A Powerful Web Scraper with dynamic rendering support.

These details have not been verified by PyPI

Project links

Project description

ScrapeSome

Scrapesome Logo

PyPI Python Downloads License Issues Discussions Contributors Forks Stars

ScrapeSome is a lightweight, flexible web scraping library with both synchronous and asynchronous support. It includes intelligent fallbacks, JavaScript page rendering, response formatting (HTML → Text/JSON/Markdown), and retry mechanisms. Ideal for developers who need robust scraping utilities with minimal setup.

💡 Why Use ScrapeSome?
🚀 Features
⚖ Comparison with Alternatives
📦 Installation
Playwright Setup
⚡ Quick Start
🖥️ CLI Usage
🧰 Advanced Usage
🧪 Testing
⚙️ Environment Configuration
📄 Output Formats
📁 Project Structure
🔒 License
🤝 Contributions

💡 Why Use ScrapeSome?

Handles both static and JS-heavy pages out of the box
Supports both sync and async scraping
Converts raw HTML into clean text, JSON, or Markdown
Works with minimal configuration (pip install scrapesome)
Handles timeouts, retries, redirects, user agents

🚀 Features

🔁 Sync + Async scraping support
🔄 Automatic retries and intelligent fallbacks
🧪 Playwright rendering fallback for JS-heavy pages
📝 Format responses as raw HTML, plain text, Markdown, or structured JSON
⚙️ Configurable: timeouts, redirects, user agents, and logging
🧪 Test coverage with pytest and pytest-asyncio

⚖ Comparison with Alternatives

Feature	ScrapeSome ✅	Playwright (Python)	Selenium + UC	Requests-HTML	Scrapy + Playwright
🧠 JS Rendering Support	✅ Auto fallback on 403/JS content	✅ Always (manual control)	✅ Always (manual control)	✅ Partial (via Pyppeteer)	✅ Requires setup
🔄 Automatic Fallback (403/Blank)	✅ Yes (seamless)	❌ Manual logic needed	❌ Manual logic needed	❌ No	❌ Needs per-request config
🔁 Uses Browser Engine	✅ Only when needed (Playwright)	✅ Always	✅ Always	✅ (Unstable, slow)	✅ Always (if enabled)
✅ Sync + Async Support	✅ Built-in	❌ Async only	❌ Manual (via threading)	❌ Sync only	❌ Async only (via plugin)
📝 JSON/Markdown/HTML Output	✅ Built-in formats	❌ Manual parsing	❌ Manual parsing	❌ Basic only	❌ Custom pipeline needed
⚡ Minimal Setup	✅ Near zero	❌ Code + browser install	❌ Driver + setup	✅ Simple pip install	❌ Complex + plugin setup
🔁 Retries, Timeouts, Agents	✅ Smart defaults built-in	❌ Manual handling	❌ Manual handling	❌ Limited	⚠️ Partial via settings
🧪 Pytest-Ready Out-of-the-box	✅ Fully testable	⚠️ Requires mocks	❌ Hard to test	❌ Minimal	⚠️ Needs testing harness
⚙️ Config via .env / Inline	✅ Flexible and optional	❌ Code/config only	❌ Manual via code	❌ Hardcoded mostly	⚠️ Project settings
📦 Install & Run in <1 Min	✅ Yes	❌ Setup required	❌ Driver + config needed	✅ Yes	❌ Needs project + plugin

📦 Installation

pip install scrapesome

Playwright Setup

ScrapeSome uses Playwright for JavaScript rendering fallback. To enable this, you need to install Playwright and its dependencies.

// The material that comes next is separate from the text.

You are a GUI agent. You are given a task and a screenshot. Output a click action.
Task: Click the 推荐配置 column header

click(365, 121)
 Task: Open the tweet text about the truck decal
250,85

1. Install Playwright Python package if not installed

pip install playwright

2. Install Playwright browsers

playwright install

3. Install system dependencies

Playwright requires some system libraries to run browsers, which vary by operating system.

For Windows Playwright installs everything you need automatically with playwright install, so no additional setup is usually required.

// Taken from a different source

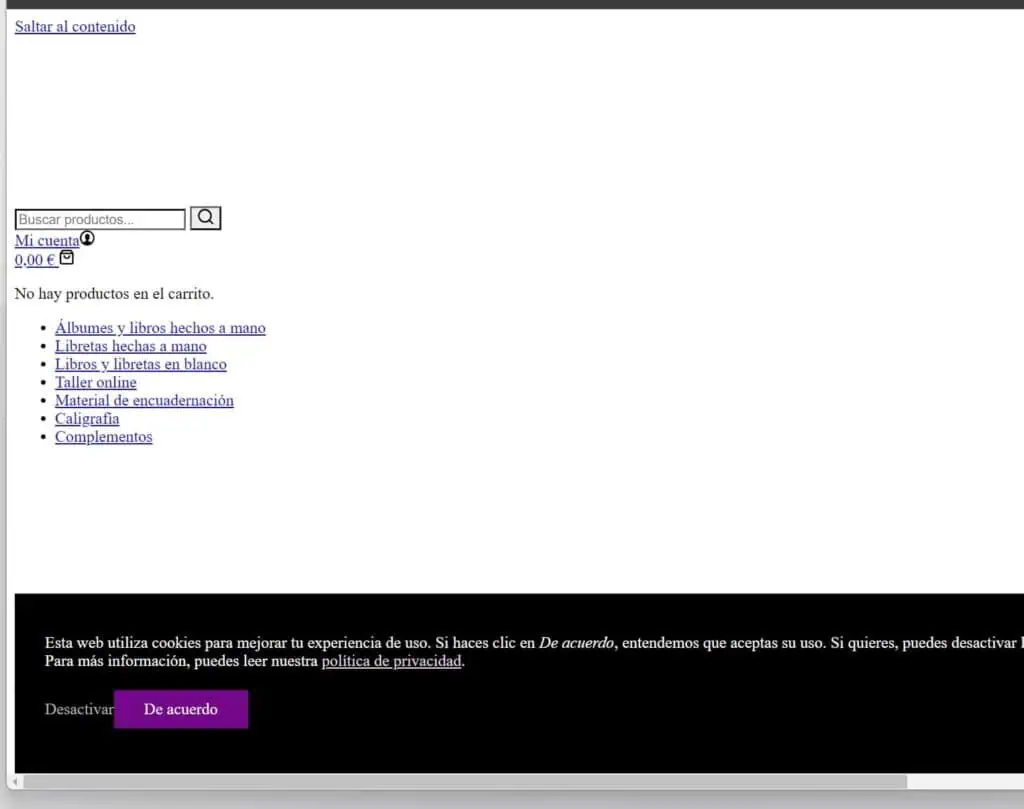Open 'Álbumes y libros hechos a mano'

[x=160, y=328]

For Linux (Ubuntu/Debian) Run the following command to install required system libraries:

playwright install-deps

If you don't have playwright CLI available, you can install dependencies manually:

sudo apt-get update
sudo apt-get install -y libwoff1 libopus0 libwebp6 libharfbuzz-icu0 libwebpmux3 \
                        libenchant-2-2 libhyphen0 libegl1 libglx0 libgudev-1.0-0 \
                        libevdev2 libgles2 libx264-160

Note: Package names may vary depending on your distribution and version.

For macOS You can install required libraries using Homebrew:

brew install harfbuzz enchant

After this setup, you should be able to use ScrapeSome with full Playwright rendering support!

⚡ Quick Start

Synchronous Example

from scrapesome import sync_scraper
html = sync_scraper("https://example.com")
html

Asynchronous Example

import asyncio
from scrapesome import async_scraper
html = asyncio.run(async_scraper("https://example.com"))
html

🖥️ CLI Usage

ScrapeSome also includes a powerful CLI for quick and easy scraping from the command line.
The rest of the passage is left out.